Streamlining tRNA-Synthetase Evolution for Genetic Code Expansion and Deep Sequencing Analyses of Its Evolved Variants

Proteins are typically composed of 20 amino acids encoded by 61 codons. However, some bacteria and archaea have evolved to incorporate additional amino acids by repurposing stop codons, a phenomenon that led to the development of genetic code expansion (GCE) in the early 21st century. This approach introduces orthogonal tRNA and aminoacyl-tRNA-synthetase (aaRS) pairs into target organisms, enabling the incorporation of noncanonical amino acids (ncAAs) with distinct side chains into proteins. GCE has broad applications, including site-specific cross-linking, fluorescence labeling, and electron-transfer functionalities. Despite its versatility, improving the efficiency of ncAA incorporation remains a challenge. Directed evolution provides a powerful solution by introducing mutations into the aaRS sequence and applying selection to identify variants with enhanced activity.

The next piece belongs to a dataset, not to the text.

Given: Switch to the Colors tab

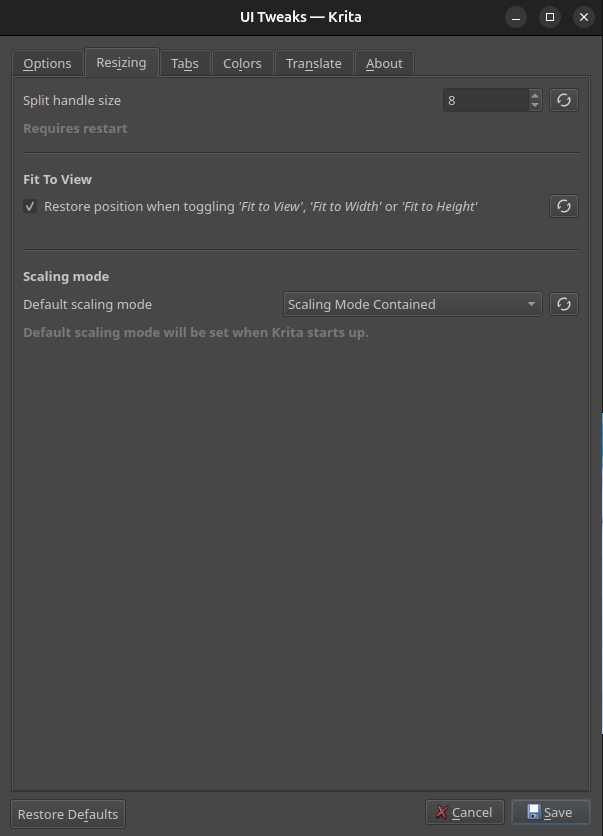Looking at the screenshot, I should [242, 63].

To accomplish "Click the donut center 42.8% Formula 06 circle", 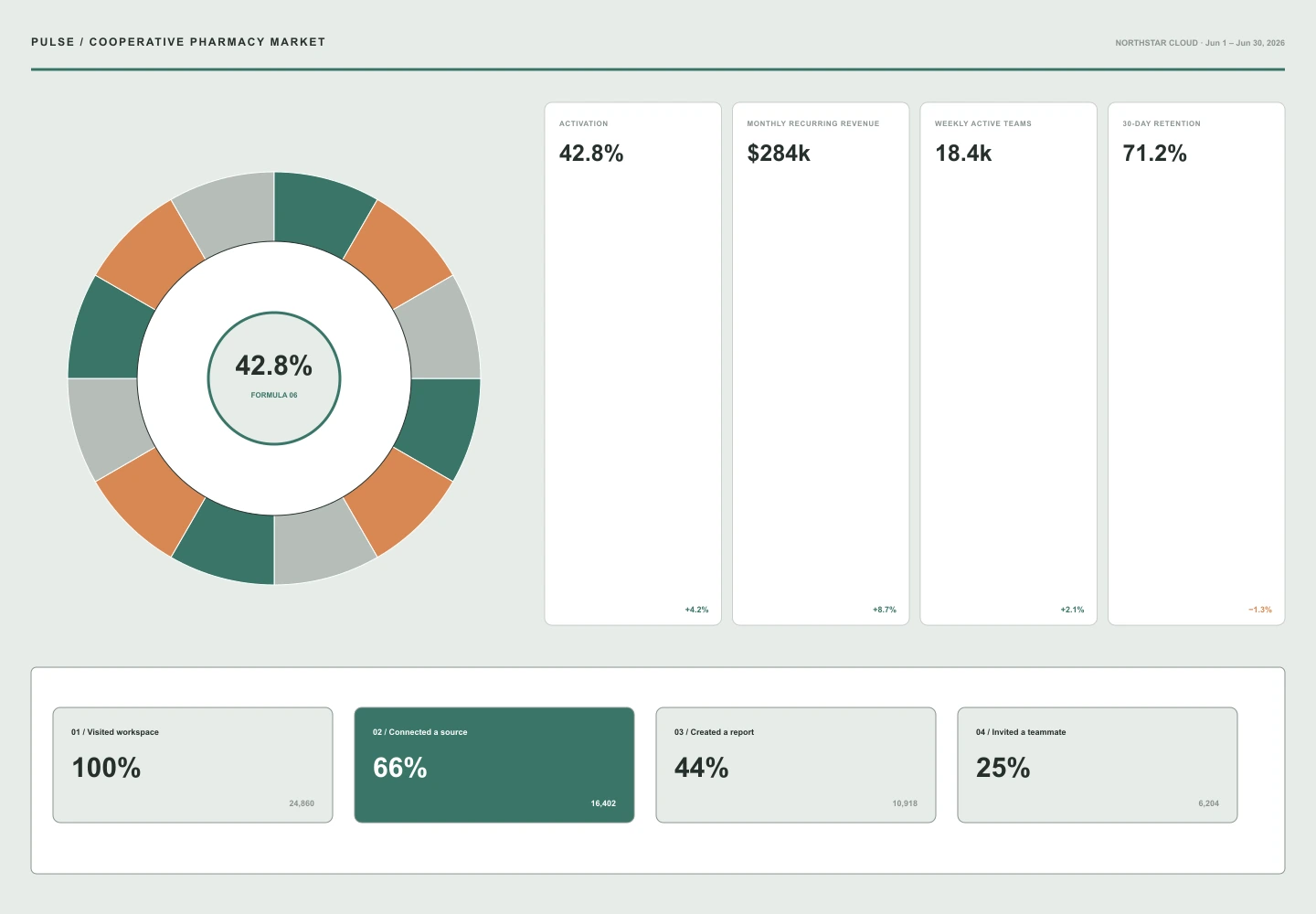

Here, we present a simplified directed evolution system designed to improve the activity of pyrrolysyl-tRNA synthetase (PylRS) from Methanosarcina mazei. Our approach is accessible, requiring only basic laboratory equipment, making it suitable and facile to implement by graduate students. We evolved PylRS variants toward three distinct substrates, each pathway yielding unique, substrate-specific mutations. We characterized the impact of these mutations on both PylRS activity and expression levels, demonstrating that tandem codon randomization can be an effective strategy for improving PylRS function through additive effects of the mutations. Additionally, deep sequencing validated our approach, confirming its efficiency, revealing conserved and mutationally flexible sites and reinforcing the advantage of tandem mutations in PylRS evolution. Collectively, these findings streamline the process of evolving PylRS and provide insights into strategies for enhancing ncAA incorporation in synthetic biology and protein engineering.